| PROMPT |
Without any images, output the records below verbatim.

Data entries
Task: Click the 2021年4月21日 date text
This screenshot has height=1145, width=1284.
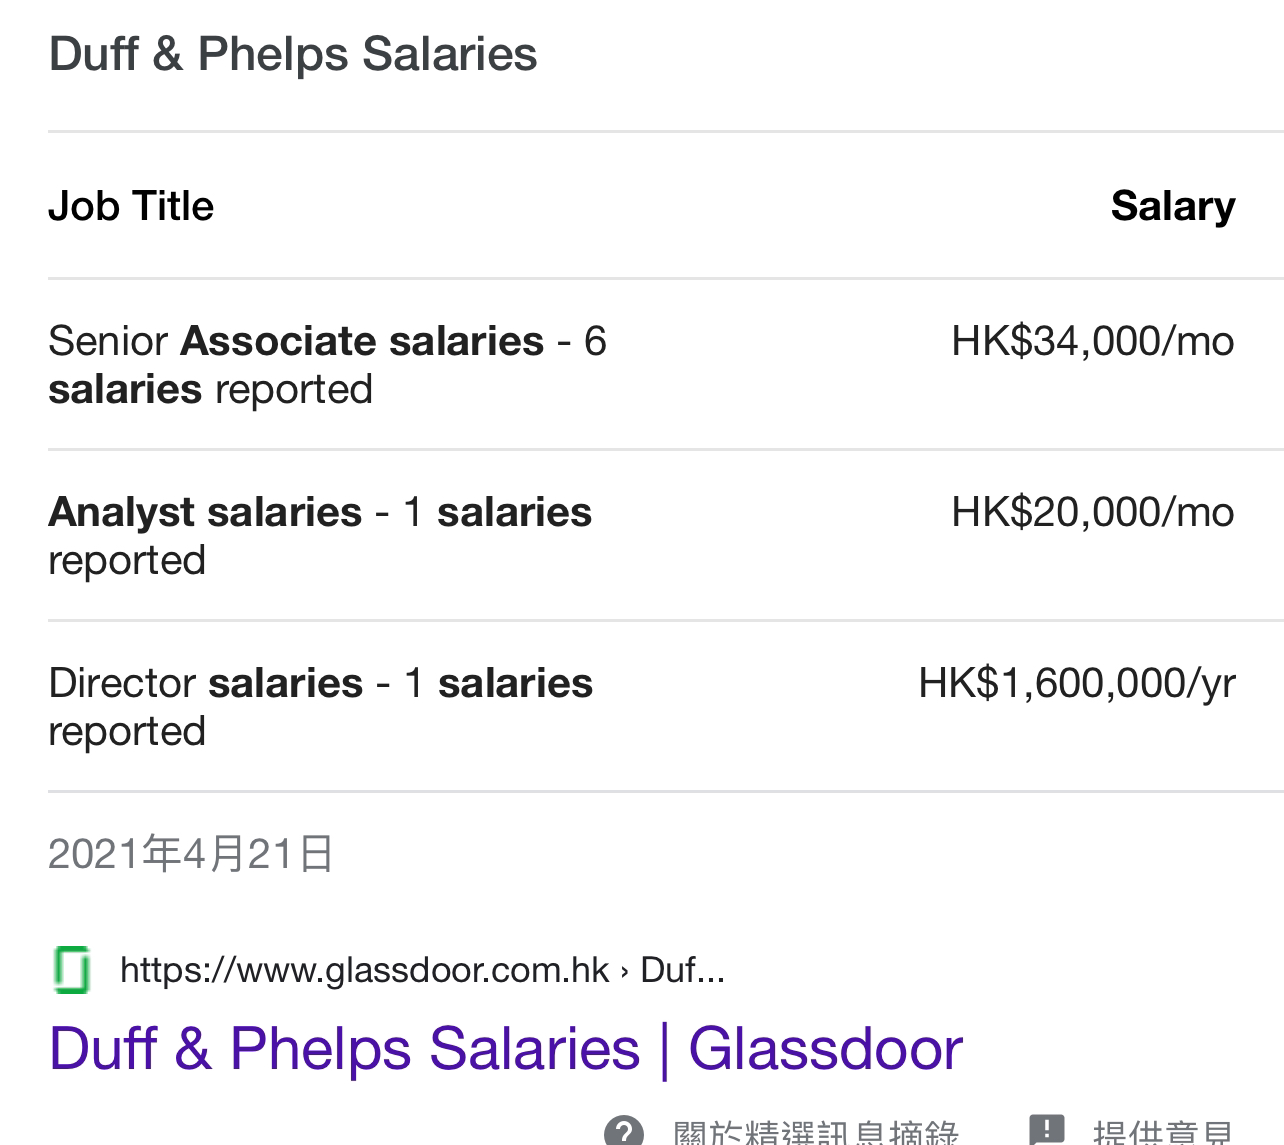Action: (191, 855)
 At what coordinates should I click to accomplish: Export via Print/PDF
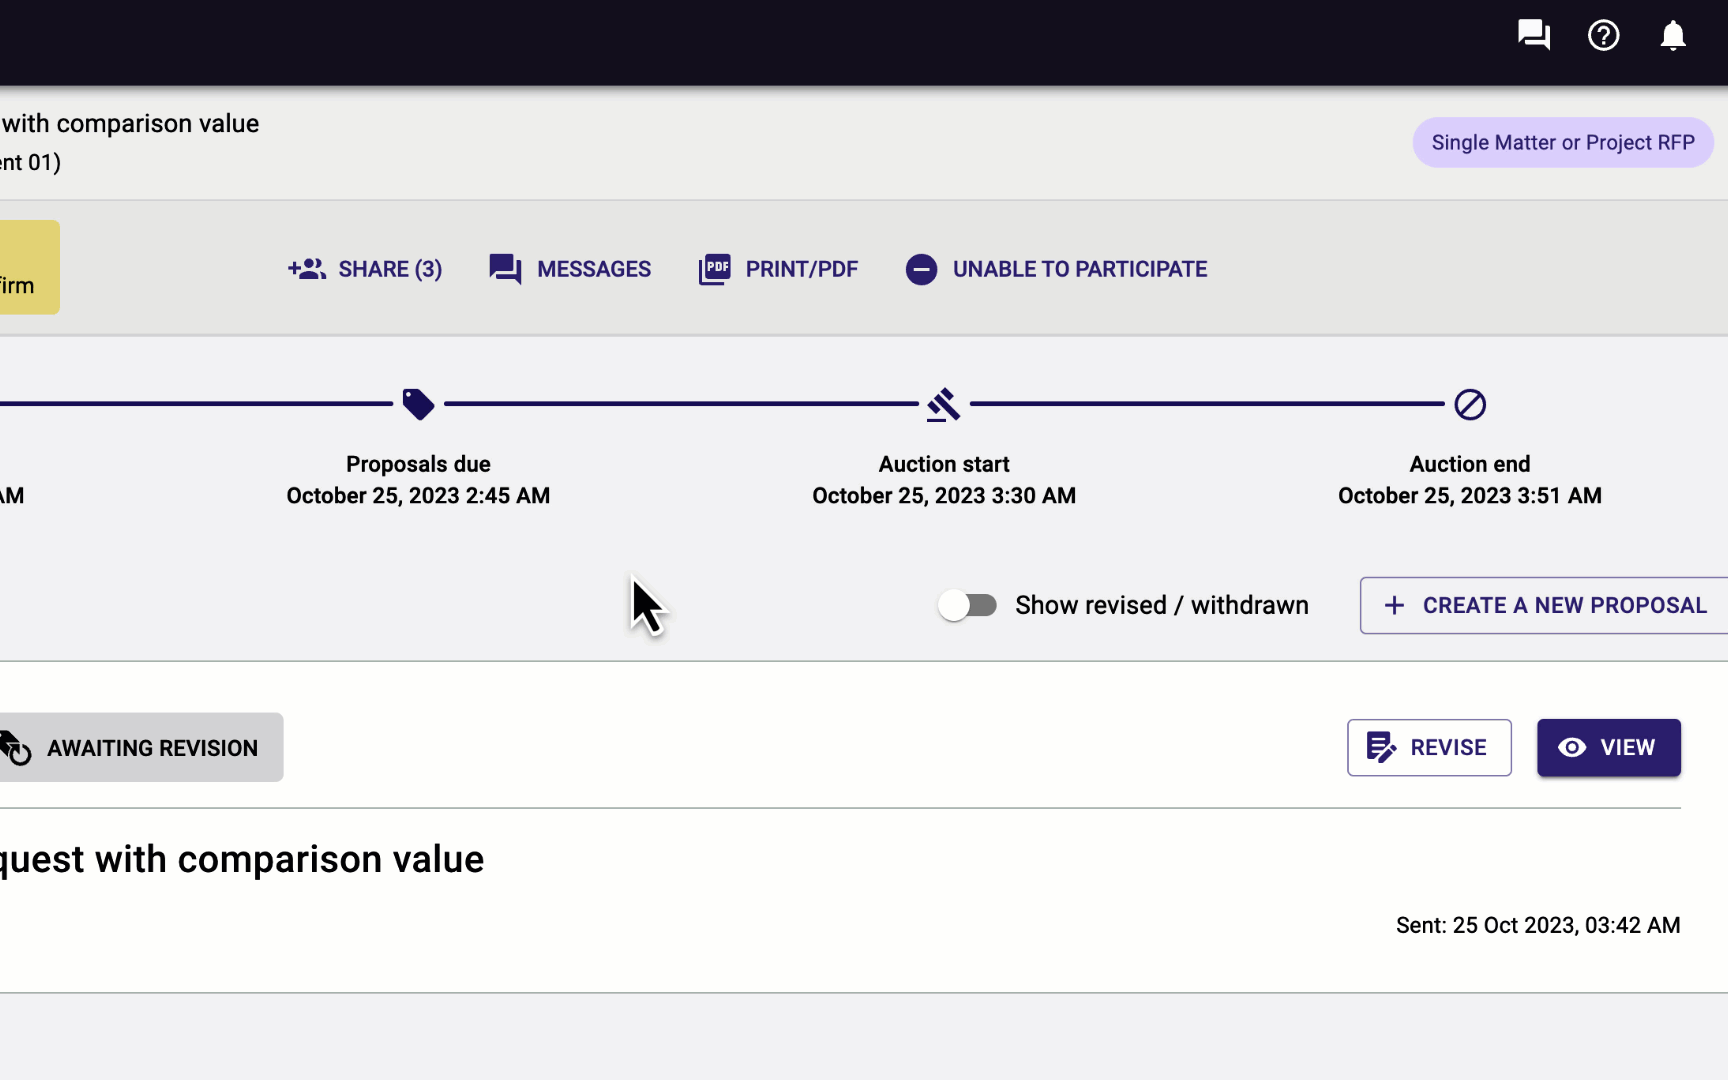778,269
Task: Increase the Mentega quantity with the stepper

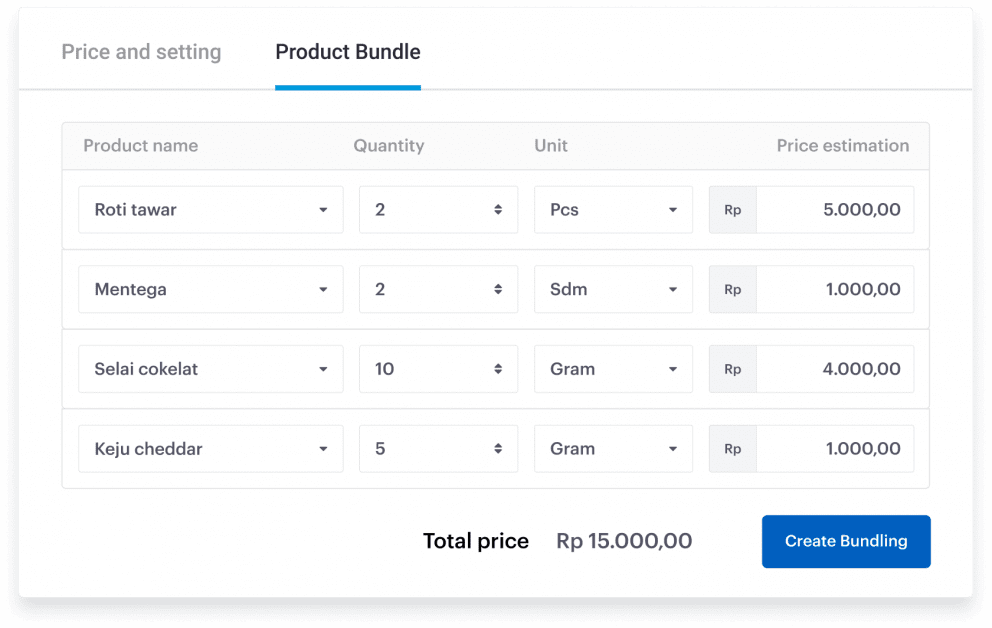Action: (497, 285)
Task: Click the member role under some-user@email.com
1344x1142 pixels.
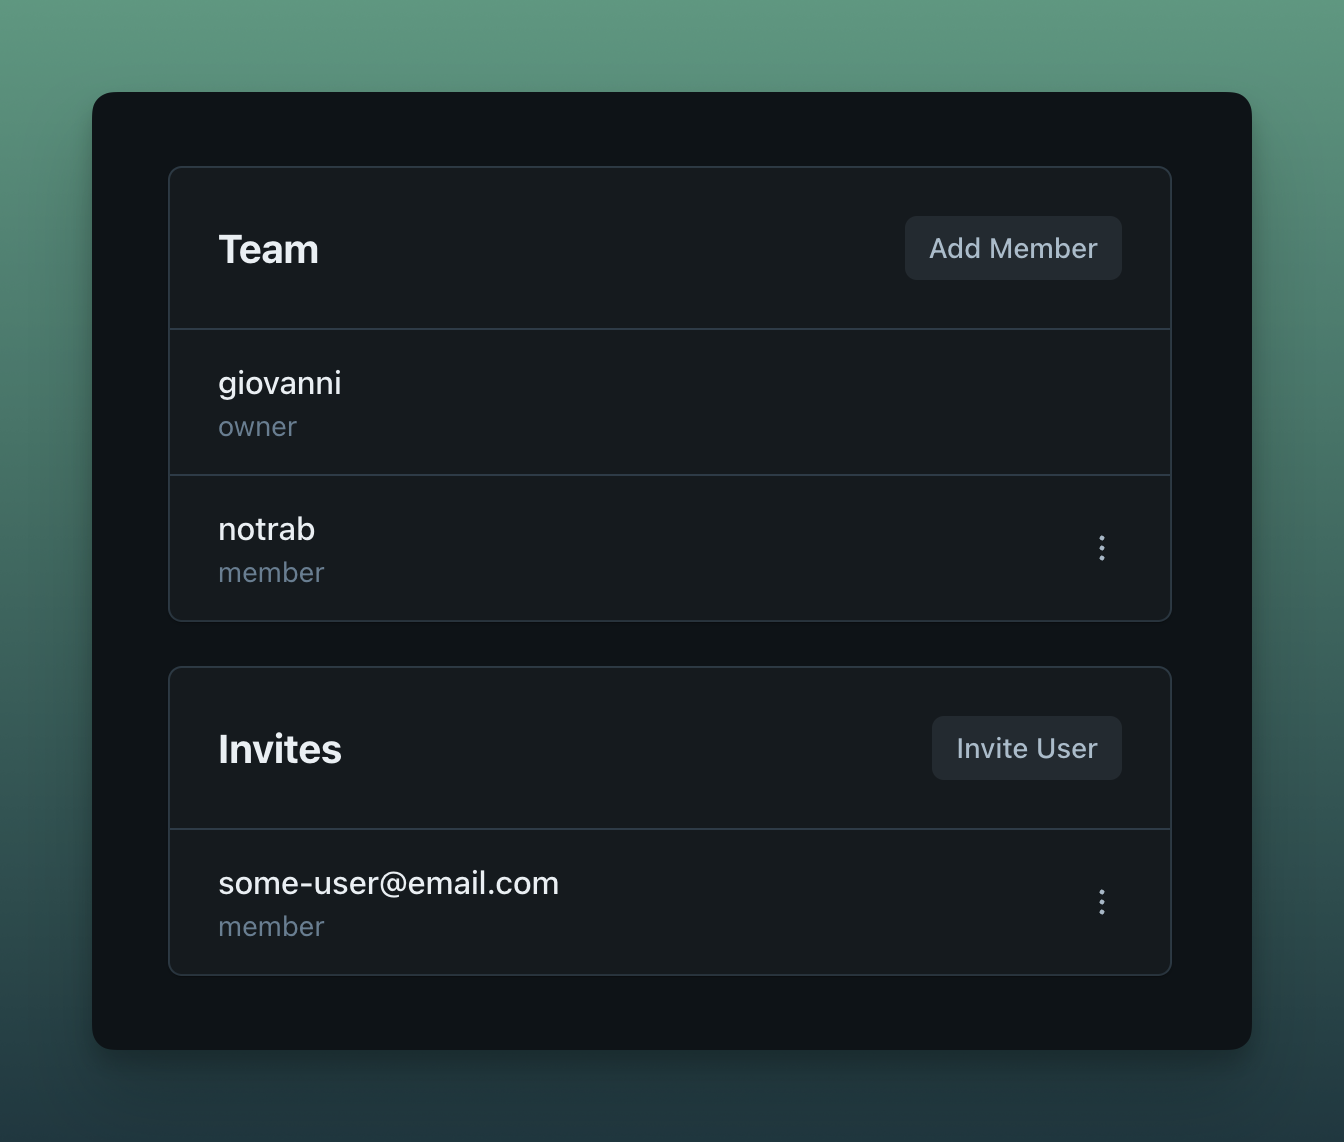Action: 271,927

| YOUR RESPONSE |
Task: Click the 2021年4月21日 date text
This screenshot has height=1145, width=1284.
Action: (191, 855)
 At what coordinates should I click to accomplish: Export via Print/PDF
778,269
Task: Increase the Mentega quantity with the stepper

Action: (497, 285)
Task: Click the member role under some-user@email.com
1344x1142 pixels.
Action: 271,927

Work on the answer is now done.